When people see my hands they’re really disappointed. They’re too unscathed, you see. I also wanted to form small calluses, but these are too small. However I really worked a lot harder than this. I’m a little sad that there’s nothing there. Everyone wants things to be dramatic, you know.

 

You said that while preparing this album at one point you stormed out and cried.

I doubt it was just one time (laughs). I cried alone a lot. I was really disappointed in myself. Everyone who looked at me had expectations that were too high. But it’s not like that anymore. But at the time I had a mental breakdown. Everytime it happened I would just go into my room alone and blame myself. I have that kind of personality. It’s very different from what I show, isn’t it?

 

Definitely. Since you’re so bright it seems like you’re never sad or anything. Do you have a method for overcoming that sadness?
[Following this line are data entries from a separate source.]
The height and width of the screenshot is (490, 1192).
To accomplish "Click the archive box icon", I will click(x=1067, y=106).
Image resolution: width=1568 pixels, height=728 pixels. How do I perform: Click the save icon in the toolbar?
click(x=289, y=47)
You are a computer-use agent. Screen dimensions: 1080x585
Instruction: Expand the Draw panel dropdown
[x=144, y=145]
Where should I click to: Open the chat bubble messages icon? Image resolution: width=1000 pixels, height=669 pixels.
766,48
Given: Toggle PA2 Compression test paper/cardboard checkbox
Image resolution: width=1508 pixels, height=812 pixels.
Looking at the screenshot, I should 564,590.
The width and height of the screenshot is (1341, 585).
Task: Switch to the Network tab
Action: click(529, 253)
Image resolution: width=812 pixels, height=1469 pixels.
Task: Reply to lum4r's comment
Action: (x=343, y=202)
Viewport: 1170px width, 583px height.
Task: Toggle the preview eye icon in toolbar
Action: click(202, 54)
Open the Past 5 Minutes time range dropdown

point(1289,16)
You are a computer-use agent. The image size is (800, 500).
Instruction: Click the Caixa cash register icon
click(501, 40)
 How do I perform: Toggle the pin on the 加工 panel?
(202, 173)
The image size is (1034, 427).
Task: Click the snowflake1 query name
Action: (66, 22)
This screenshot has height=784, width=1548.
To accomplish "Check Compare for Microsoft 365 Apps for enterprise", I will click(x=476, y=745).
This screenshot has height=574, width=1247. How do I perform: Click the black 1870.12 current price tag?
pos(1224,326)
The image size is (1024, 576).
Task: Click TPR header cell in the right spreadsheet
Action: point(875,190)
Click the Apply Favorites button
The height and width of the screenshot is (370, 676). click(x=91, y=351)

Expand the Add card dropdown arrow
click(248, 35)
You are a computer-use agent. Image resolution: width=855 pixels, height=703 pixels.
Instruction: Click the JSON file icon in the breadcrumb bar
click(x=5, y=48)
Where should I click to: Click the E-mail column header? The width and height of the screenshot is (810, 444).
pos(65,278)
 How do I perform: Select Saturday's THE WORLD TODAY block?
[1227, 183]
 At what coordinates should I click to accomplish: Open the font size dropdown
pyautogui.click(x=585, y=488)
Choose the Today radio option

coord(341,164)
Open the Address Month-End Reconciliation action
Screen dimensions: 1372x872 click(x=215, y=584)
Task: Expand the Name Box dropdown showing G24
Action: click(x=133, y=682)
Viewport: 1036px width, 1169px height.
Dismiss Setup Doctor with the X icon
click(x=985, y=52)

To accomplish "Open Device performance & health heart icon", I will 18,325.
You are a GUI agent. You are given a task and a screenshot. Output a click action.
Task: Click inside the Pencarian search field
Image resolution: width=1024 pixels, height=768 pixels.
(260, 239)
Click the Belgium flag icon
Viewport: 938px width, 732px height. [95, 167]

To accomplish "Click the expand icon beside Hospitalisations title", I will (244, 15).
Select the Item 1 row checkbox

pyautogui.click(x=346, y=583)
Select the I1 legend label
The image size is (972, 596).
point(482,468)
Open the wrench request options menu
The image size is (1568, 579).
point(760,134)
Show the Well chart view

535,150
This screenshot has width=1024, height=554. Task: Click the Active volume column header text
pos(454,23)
No. I can’t overcome it. I sleep and wake up and do everything without overcoming it. It’s something I’m worried about too. It seems like this tendency is going to incapacitate me one day.

 

But you of course also had good memories.

When I was writing lyrics and songs it was so good. It was at the beginning you see. Everyone was doubtful about it. They said, “You’re just going to do whatever song they put on a spoon for you”. I painted a picture of Wonder Girls on pure white paper. Our sensitivity is exposed completely intact. The fans are confused. They said they had no idea that we could do something with this sort of sensitivity.

What kind of sensitivity?

The songs that I wrote are “Faded Love” and “Rewind”. The other members wound up writing dance songs. So I wanted to write something with sensitivity that people could empathize with a little more through the lyrics and the melody. Especially on “Faded Love”, I told myself that it would be really great if people could feel a sense of emptiness, and it really turned out that way.

 

Can you show us a little bit of the lyrics?

“Today I’m following the road we used to walk together. I resemble all of the bleak things that can be seen.” It’s these kind of lyrics. It’s a situation that anyone can experience. So people say that it seems like it was written by someone who’s read a lot of books, seen a lot of movies, and had a lot of indirect experiences (laughs).

 

I didn’t know that you were such a tender person.

I have a lot of worries on stage too. As you feel the music, you’re supposed to express it on your face for real, but sometimes I get confused between what comes out on stage as acting and what comes out on stage for real. In that way I feel I’m lacking. Then there are other times that I’ve totally messed up the performance because I get lost in thought. Therefore, lately I’ve been trying to go on stage with absolutely no thoughts in my head.

 

It seems like it’s especially that way for this album.

We seriously practiced so hard in the studio, but this was the first time performing on stage. The air on stage is so overwhelming. The sound output is also different, so we hear the sound differently on stage than we do in the practice room. I play the bass while listening to the drums in my left ear. But on stage, we use in-ear. I should play while listening to the drums, but on stage I can’t hear it. But if I take out my in-ear, I can’t hear my voice. All of those kinds of situations are of course difficult. Between the members we even talked about “should we just go and try busking?” We were that ready to go to battle for it, but it wasn’t enough. It doesn’t come out even half as good as it sounds in the practice studio.

You had a really hard time for a while because of bunions. Has it gotten any better?

They’ve gotten a lot better. However when they hurt, they hurt. I wore heels for the first time after a really long time, and holding a bass turns out to be really heavy. You see out of all the instruments, bass is heaviest. But I just hold it in. I’m okay. Hee!

 

Is there a goal you want to achieve with this album?

Not crying. I don’t want to cry in front of anyone.

 

If you were to say that you had a goal as a singer?

No matter what road I would end up going down, Wonder Girls was never smooth sailing. Nevertheless, I want to show everyone our exceptional selves.